◆ Exercise prompt ◆
Taking the listing below, restate word for word each line from the line with "Instruction: Open the Condiciones title link" to the line with "Given: Expand the Featured image panel", ends included, and stop there.

Supplied material: Begin

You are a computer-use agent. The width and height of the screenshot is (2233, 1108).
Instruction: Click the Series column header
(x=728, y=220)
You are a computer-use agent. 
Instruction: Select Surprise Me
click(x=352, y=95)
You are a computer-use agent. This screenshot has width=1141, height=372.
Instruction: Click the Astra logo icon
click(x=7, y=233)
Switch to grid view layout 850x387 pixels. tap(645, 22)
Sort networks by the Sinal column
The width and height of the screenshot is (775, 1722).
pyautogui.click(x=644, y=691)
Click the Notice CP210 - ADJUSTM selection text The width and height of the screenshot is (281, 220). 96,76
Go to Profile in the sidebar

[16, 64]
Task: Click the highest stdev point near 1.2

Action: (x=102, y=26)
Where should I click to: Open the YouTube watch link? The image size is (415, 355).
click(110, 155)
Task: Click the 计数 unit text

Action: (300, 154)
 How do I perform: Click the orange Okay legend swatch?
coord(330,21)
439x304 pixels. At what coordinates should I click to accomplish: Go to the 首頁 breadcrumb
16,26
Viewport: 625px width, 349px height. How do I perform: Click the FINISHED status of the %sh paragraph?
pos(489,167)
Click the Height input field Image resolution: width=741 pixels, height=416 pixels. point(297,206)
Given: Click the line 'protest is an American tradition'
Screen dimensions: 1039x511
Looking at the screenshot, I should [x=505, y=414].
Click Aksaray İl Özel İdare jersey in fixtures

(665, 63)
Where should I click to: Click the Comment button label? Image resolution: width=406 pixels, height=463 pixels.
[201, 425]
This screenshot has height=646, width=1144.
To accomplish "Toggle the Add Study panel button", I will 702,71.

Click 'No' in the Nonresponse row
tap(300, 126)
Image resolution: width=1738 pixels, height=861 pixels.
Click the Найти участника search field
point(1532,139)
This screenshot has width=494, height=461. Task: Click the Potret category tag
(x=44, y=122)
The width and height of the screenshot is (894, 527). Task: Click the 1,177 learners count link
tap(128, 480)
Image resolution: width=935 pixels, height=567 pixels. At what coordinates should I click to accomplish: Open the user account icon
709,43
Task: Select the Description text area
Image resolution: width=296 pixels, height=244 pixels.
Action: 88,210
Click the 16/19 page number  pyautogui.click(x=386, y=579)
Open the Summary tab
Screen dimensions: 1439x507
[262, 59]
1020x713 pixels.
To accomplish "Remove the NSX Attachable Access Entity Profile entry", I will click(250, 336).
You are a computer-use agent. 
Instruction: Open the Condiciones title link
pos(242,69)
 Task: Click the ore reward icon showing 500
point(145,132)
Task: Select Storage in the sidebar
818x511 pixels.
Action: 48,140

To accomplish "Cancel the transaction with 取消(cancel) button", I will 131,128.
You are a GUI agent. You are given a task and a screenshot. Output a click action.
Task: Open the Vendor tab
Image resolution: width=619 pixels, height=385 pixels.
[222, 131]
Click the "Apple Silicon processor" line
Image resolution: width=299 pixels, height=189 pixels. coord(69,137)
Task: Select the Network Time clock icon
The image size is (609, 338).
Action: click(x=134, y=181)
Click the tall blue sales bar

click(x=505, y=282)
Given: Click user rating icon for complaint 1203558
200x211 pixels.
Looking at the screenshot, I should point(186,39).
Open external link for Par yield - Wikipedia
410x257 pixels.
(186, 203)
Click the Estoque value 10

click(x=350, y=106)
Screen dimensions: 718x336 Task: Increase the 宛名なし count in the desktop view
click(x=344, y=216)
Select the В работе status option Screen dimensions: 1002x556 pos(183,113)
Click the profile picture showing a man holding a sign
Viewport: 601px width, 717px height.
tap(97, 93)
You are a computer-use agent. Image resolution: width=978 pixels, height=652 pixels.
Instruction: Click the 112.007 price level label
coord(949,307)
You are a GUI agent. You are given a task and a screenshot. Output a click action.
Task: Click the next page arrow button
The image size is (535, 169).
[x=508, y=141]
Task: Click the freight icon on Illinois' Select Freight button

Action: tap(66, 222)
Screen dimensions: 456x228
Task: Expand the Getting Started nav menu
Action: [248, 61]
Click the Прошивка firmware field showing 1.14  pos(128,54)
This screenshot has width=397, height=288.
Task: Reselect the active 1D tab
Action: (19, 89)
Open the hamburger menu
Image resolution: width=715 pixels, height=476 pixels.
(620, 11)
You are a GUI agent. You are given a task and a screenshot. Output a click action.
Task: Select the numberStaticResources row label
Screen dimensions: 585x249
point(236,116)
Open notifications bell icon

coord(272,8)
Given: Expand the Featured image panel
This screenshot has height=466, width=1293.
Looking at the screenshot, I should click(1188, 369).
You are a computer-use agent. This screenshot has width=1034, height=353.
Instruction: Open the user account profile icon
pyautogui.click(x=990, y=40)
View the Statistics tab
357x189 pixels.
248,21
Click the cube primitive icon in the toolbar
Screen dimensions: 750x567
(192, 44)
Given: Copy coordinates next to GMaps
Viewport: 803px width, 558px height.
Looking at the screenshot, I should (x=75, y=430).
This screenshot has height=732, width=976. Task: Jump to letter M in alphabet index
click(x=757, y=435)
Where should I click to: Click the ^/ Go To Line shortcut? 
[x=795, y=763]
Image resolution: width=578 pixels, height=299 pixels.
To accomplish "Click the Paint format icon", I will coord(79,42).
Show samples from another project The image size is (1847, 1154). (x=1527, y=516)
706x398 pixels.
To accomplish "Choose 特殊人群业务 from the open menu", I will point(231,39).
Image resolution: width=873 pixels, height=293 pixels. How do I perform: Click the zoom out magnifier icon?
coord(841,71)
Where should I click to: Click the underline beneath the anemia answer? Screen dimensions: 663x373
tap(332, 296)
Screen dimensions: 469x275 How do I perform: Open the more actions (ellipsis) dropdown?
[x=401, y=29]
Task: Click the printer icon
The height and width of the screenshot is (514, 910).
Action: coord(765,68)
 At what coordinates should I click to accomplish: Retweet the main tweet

Supplied material: End

◆ Exercise output ◆
Instruction: Open the Condiciones title link
pos(242,69)
 Task: Click the ore reward icon showing 500
point(145,132)
Task: Select Storage in the sidebar
818x511 pixels.
Action: 48,140

To accomplish "Cancel the transaction with 取消(cancel) button", I will 131,128.
You are a GUI agent. You are given a task and a screenshot. Output a click action.
Task: Open the Vendor tab
Image resolution: width=619 pixels, height=385 pixels.
[222, 131]
Click the "Apple Silicon processor" line
Image resolution: width=299 pixels, height=189 pixels. coord(69,137)
Task: Select the Network Time clock icon
The image size is (609, 338).
Action: click(x=134, y=181)
Click the tall blue sales bar

click(x=505, y=282)
Given: Click user rating icon for complaint 1203558
200x211 pixels.
Looking at the screenshot, I should point(186,39).
Open external link for Par yield - Wikipedia
410x257 pixels.
(186, 203)
Click the Estoque value 10

click(x=350, y=106)
Screen dimensions: 718x336 Task: Increase the 宛名なし count in the desktop view
click(x=344, y=216)
Select the В работе status option Screen dimensions: 1002x556 pos(183,113)
Click the profile picture showing a man holding a sign
Viewport: 601px width, 717px height.
tap(97, 93)
You are a computer-use agent. Image resolution: width=978 pixels, height=652 pixels.
Instruction: Click the 112.007 price level label
coord(949,307)
You are a GUI agent. You are given a task and a screenshot. Output a click action.
Task: Click the next page arrow button
The image size is (535, 169).
[x=508, y=141]
Task: Click the freight icon on Illinois' Select Freight button

Action: tap(66, 222)
Screen dimensions: 456x228
Task: Expand the Getting Started nav menu
Action: [248, 61]
Click the Прошивка firmware field showing 1.14  pos(128,54)
This screenshot has width=397, height=288.
Task: Reselect the active 1D tab
Action: (19, 89)
Open the hamburger menu
Image resolution: width=715 pixels, height=476 pixels.
(620, 11)
You are a GUI agent. You are given a task and a screenshot. Output a click action.
Task: Select the numberStaticResources row label
Screen dimensions: 585x249
point(236,116)
Open notifications bell icon

coord(272,8)
Given: Expand the Featured image panel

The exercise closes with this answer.